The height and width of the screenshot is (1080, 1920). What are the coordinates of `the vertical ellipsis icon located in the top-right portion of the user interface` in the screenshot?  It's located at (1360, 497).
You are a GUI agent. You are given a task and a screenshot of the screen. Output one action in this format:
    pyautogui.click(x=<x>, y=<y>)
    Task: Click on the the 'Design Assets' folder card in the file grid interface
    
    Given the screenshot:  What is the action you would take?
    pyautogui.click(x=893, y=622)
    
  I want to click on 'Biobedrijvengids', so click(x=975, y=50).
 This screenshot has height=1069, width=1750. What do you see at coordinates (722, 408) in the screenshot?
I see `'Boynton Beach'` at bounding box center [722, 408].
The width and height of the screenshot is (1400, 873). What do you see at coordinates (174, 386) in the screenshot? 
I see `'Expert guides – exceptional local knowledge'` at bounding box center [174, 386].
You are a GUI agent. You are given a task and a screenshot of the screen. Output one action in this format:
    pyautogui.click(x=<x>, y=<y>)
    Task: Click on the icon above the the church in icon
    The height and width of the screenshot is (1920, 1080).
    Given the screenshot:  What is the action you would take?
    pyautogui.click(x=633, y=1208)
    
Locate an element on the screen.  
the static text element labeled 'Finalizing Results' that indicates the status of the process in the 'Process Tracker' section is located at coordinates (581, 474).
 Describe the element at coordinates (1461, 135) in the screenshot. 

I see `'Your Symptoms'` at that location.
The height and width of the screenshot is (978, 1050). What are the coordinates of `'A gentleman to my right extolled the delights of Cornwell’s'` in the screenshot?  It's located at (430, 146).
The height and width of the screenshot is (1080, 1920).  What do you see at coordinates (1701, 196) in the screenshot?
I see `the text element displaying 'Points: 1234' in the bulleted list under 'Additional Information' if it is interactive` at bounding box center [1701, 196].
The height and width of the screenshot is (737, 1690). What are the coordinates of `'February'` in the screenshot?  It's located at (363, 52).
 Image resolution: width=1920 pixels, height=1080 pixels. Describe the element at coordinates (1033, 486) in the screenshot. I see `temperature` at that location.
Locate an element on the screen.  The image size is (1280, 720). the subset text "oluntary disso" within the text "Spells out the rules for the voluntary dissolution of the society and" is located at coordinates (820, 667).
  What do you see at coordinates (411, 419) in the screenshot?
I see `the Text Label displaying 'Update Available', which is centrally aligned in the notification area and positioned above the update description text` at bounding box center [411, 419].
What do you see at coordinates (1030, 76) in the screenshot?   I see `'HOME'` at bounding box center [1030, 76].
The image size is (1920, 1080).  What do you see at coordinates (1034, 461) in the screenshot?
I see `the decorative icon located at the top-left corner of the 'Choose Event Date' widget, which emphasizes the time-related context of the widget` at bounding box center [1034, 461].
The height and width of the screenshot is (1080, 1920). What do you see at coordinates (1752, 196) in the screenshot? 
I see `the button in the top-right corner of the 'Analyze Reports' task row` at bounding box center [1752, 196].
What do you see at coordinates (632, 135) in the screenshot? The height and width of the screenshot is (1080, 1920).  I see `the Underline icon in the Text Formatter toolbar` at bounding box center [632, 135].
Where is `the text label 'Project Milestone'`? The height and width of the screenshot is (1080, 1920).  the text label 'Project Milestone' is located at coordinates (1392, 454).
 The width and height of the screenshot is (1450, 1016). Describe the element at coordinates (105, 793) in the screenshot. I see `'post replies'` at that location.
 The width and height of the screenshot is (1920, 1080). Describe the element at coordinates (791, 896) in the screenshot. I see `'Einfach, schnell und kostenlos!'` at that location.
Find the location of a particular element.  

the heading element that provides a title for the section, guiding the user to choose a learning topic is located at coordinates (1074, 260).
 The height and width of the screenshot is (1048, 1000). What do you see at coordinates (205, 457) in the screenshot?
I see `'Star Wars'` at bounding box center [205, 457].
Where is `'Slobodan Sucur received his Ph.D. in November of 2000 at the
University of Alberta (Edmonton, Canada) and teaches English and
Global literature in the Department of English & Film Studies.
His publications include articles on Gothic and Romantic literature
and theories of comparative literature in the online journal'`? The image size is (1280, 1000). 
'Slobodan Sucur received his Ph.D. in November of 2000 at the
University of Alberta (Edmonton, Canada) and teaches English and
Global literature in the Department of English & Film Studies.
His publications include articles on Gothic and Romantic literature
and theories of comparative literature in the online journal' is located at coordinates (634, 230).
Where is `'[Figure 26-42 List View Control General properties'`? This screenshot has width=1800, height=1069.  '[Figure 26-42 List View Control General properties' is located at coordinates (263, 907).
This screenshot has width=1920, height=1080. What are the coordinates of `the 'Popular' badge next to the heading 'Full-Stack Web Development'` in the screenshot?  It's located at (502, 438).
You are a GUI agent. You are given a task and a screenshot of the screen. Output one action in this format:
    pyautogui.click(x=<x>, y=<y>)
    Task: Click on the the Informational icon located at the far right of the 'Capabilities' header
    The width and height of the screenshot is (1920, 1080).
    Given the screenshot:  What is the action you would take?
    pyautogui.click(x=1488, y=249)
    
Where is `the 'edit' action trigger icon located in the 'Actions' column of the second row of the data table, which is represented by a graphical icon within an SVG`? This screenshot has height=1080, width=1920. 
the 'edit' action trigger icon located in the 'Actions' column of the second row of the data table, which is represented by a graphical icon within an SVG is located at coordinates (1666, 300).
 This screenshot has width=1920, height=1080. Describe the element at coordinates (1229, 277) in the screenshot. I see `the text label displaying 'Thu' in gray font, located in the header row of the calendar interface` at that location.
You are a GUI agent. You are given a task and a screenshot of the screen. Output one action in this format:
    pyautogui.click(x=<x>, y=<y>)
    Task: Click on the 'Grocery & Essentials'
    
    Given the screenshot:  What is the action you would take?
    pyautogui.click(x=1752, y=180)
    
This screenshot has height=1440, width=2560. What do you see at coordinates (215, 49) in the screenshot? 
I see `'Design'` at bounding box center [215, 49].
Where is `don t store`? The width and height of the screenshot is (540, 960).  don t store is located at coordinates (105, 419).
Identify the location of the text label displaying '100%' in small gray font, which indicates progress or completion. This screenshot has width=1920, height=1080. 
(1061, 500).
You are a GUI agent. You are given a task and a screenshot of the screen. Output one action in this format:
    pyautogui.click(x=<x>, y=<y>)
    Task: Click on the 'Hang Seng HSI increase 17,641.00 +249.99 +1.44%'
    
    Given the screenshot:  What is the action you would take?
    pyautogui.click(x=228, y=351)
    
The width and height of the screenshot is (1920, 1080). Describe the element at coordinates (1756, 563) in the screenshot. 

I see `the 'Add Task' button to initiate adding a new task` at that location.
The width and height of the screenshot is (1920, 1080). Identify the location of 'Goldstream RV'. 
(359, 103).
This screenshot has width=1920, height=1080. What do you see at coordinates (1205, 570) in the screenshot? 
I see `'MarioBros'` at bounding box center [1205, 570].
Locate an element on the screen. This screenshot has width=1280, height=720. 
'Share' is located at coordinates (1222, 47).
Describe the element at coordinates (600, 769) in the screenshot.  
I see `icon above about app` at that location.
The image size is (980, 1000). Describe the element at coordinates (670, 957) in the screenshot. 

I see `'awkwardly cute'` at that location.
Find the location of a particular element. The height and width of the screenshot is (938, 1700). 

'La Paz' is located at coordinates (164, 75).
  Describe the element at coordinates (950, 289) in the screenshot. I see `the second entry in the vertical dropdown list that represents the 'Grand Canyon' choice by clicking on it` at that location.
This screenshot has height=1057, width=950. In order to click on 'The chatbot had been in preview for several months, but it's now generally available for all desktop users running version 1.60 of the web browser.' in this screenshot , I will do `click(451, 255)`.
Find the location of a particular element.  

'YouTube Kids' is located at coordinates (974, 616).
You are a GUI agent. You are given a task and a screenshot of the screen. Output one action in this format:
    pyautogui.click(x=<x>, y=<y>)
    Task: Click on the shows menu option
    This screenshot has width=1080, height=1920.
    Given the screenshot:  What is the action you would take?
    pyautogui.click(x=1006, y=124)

==*==

● **AIM**: Starting with the line that contains "(1752, 196) in the screenshot?" and going on through the line that contains "What do you see at coordinates (632, 135)", rewrite the records above as a numbered list, leaving out any blank lines.

● **EXERCISE RESPONSE**:
1. The height and width of the screenshot is (1080, 1920). What do you see at coordinates (1752, 196) in the screenshot? 
2. I see `the button in the top-right corner of the 'Analyze Reports' task row` at bounding box center [1752, 196].
3. What do you see at coordinates (632, 135) in the screenshot? The height and width of the screenshot is (1080, 1920).  I see `the Underline icon in the Text Formatter toolbar` at bounding box center [632, 135].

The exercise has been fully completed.